• [Directions for this task]
Copy the data as given. No line may be skipped.

[Opening Available data section]

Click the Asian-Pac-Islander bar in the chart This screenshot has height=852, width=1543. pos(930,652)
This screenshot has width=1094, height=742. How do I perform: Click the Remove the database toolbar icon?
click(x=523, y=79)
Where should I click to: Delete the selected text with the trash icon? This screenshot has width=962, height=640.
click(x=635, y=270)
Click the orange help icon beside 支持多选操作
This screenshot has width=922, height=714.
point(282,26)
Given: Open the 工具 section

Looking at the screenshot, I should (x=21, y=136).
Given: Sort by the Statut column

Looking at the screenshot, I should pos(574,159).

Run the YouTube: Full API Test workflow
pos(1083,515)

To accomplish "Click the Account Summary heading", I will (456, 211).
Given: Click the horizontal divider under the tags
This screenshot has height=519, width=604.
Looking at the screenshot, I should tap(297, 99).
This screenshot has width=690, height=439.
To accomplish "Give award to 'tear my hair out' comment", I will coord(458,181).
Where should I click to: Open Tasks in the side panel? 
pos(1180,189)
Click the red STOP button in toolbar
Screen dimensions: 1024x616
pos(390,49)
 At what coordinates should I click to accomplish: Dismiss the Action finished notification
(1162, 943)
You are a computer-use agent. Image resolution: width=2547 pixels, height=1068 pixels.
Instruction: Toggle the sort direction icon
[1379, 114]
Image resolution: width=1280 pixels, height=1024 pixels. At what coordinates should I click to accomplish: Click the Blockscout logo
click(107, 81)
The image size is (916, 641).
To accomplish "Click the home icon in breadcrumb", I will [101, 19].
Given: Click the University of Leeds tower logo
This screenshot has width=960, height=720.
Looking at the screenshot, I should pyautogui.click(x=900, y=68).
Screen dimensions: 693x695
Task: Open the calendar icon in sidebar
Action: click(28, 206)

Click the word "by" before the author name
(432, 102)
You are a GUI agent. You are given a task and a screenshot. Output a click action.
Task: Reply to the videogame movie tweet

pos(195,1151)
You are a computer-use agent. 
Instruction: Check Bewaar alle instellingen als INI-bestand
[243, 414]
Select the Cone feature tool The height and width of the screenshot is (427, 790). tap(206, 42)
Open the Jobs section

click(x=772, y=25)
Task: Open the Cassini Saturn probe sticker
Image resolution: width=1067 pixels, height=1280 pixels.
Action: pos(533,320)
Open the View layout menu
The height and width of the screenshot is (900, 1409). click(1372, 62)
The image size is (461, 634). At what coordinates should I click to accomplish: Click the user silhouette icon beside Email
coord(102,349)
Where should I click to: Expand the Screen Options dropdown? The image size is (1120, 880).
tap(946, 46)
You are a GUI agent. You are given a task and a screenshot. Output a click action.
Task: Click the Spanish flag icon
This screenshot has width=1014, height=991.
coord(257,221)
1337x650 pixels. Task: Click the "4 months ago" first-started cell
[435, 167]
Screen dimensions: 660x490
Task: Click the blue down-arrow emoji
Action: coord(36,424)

[Closing Available data section]

• [Output for this exercise]
Click the Asian-Pac-Islander bar in the chart This screenshot has height=852, width=1543. pos(930,652)
This screenshot has width=1094, height=742. How do I perform: Click the Remove the database toolbar icon?
click(x=523, y=79)
Where should I click to: Delete the selected text with the trash icon? This screenshot has width=962, height=640.
click(x=635, y=270)
Click the orange help icon beside 支持多选操作
This screenshot has width=922, height=714.
point(282,26)
Given: Open the 工具 section

Looking at the screenshot, I should (x=21, y=136).
Given: Sort by the Statut column

Looking at the screenshot, I should pos(574,159).

Run the YouTube: Full API Test workflow
pos(1083,515)

To accomplish "Click the Account Summary heading", I will (456, 211).
Given: Click the horizontal divider under the tags
This screenshot has height=519, width=604.
Looking at the screenshot, I should tap(297, 99).
This screenshot has width=690, height=439.
To accomplish "Give award to 'tear my hair out' comment", I will coord(458,181).
Where should I click to: Open Tasks in the side panel? 
pos(1180,189)
Click the red STOP button in toolbar
Screen dimensions: 1024x616
pos(390,49)
 At what coordinates should I click to accomplish: Dismiss the Action finished notification
(1162, 943)
You are a computer-use agent. Image resolution: width=2547 pixels, height=1068 pixels.
Instruction: Toggle the sort direction icon
[1379, 114]
Image resolution: width=1280 pixels, height=1024 pixels. At what coordinates should I click to accomplish: Click the Blockscout logo
click(107, 81)
The image size is (916, 641).
To accomplish "Click the home icon in breadcrumb", I will [101, 19].
Given: Click the University of Leeds tower logo
This screenshot has width=960, height=720.
Looking at the screenshot, I should pyautogui.click(x=900, y=68).
Screen dimensions: 693x695
Task: Open the calendar icon in sidebar
Action: click(28, 206)

Click the word "by" before the author name
(432, 102)
You are a GUI agent. You are given a task and a screenshot. Output a click action.
Task: Reply to the videogame movie tweet

pos(195,1151)
You are a computer-use agent. 
Instruction: Check Bewaar alle instellingen als INI-bestand
[243, 414]
Select the Cone feature tool The height and width of the screenshot is (427, 790). tap(206, 42)
Open the Jobs section

click(x=772, y=25)
Task: Open the Cassini Saturn probe sticker
Image resolution: width=1067 pixels, height=1280 pixels.
Action: pos(533,320)
Open the View layout menu
The height and width of the screenshot is (900, 1409). click(1372, 62)
The image size is (461, 634). At what coordinates should I click to accomplish: Click the user silhouette icon beside Email
coord(102,349)
Where should I click to: Expand the Screen Options dropdown? The image size is (1120, 880).
tap(946, 46)
You are a GUI agent. You are given a task and a screenshot. Output a click action.
Task: Click the Spanish flag icon
This screenshot has width=1014, height=991.
coord(257,221)
1337x650 pixels. Task: Click the "4 months ago" first-started cell
[435, 167]
Screen dimensions: 660x490
Task: Click the blue down-arrow emoji
Action: coord(36,424)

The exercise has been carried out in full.